Bei gewissen Verhaltensweisen muß der Umstand der Unzurechnungsfähigkeit zumindest in der Weise berücksichtigt werden, daß das Verhalten einer geisteskranken Person nicht unter allen Umständen ebenso unleidlich, dh für die Mitbewohner unerträglich ist, wie ein gleichartiges Verhalten einer zurechnungsfähigen Person (MietSlg 35.349; 37.182).

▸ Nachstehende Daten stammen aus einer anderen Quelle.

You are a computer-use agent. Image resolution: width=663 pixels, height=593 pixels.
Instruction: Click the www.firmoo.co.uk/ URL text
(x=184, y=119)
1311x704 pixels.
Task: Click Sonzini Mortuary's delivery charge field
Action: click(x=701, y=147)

Wendet man diese Grundsätze der Rechtsprechung hier an, dann kann dem Berufungsgericht nicht darin beigepflichtet werden, daß der geltend gemachte Kündigungsgrund schon auf Grund des unbekämpft festgestellten Sachverhaltes verwirklicht sei. Wenn auch laute Schimpftiraden, insbesondere die festgestellten Ausfälle gegen "die Juden", zweifellos objektiv geeignet sind, die Mitbewohner zu stören, so macht doch ein solches Verhalten einer offenbar Geisteskranken das Zusammenleben nicht unzumutbar. Die Lautstärke der Beklagten kann nicht so groß sein, daß die - wenn auch bisweilen nächtliche - Ruhestörung ein- bis zweimal in der Woche von den Mitbewohnern nur schwer ertragen werden könnte; darauf war auch die Kündigung gar nicht gestützt. Die Schimpftiraden und Hetzparolen verlieren aber angesichts des Geisteszustandes der Beklagten, der den Hausbewohnern zweifellos bekannt ist, stark an Bedeutung, muß doch jede moralische Entrüstung darüber wegfallen. Damit ist die emotionale Belastung der übrigen Hausbewohner gering. Da die Beklagte niemanden persönlich angreift, besteht objektiv kein Grund zur Angst; sie löst durch ihr Verhalten auch keine Aggressionen aus.

Mit Recht hat daher das Erstgericht den Kündigungstatbestand nach § 30 Abs 2 Z 3, zweiter Fall, MRG verneint. Auf die von der Klägerin bekämpfte Feststellung kommt es nicht an. Selbst wenn nämlich bei richtiger Beweiswürdigung die von der Klägerin begehrte Feststellung zu treffen gewesen wäre, daß "jedenfalls die Mehrzahl der vernommenen Zeugen auf Grund des Verhaltens der beklagten Partei ... sich bzw ihr Eigentum durch das Verhalten und den Zustand der Beklagten bedroht fühlt", käme man zu keinem anderen rechtlichen Ergebnis, weil es - wie ausgeführt - nicht auf das subjektive Empfinden einzelner Mitbewohner ankommt, sondern darauf, ob das beanstandete Verhalten objektiv geeignet erscheint, auch nur einem Mitbewohner das Zusammenleben zu verleiden. Dies ist aber eine Rechtsfrage, die schon abschließend beurteilt werden kann.

Aus diesen Erwägungen war in Stattgebung der außerordentlichen Revision das Ersturteil wiederherzustellen.

Der Ausspruch über die Kosten des Rechtsmittelverfahrens gründet sich auf §§ 41, 50 ZPO.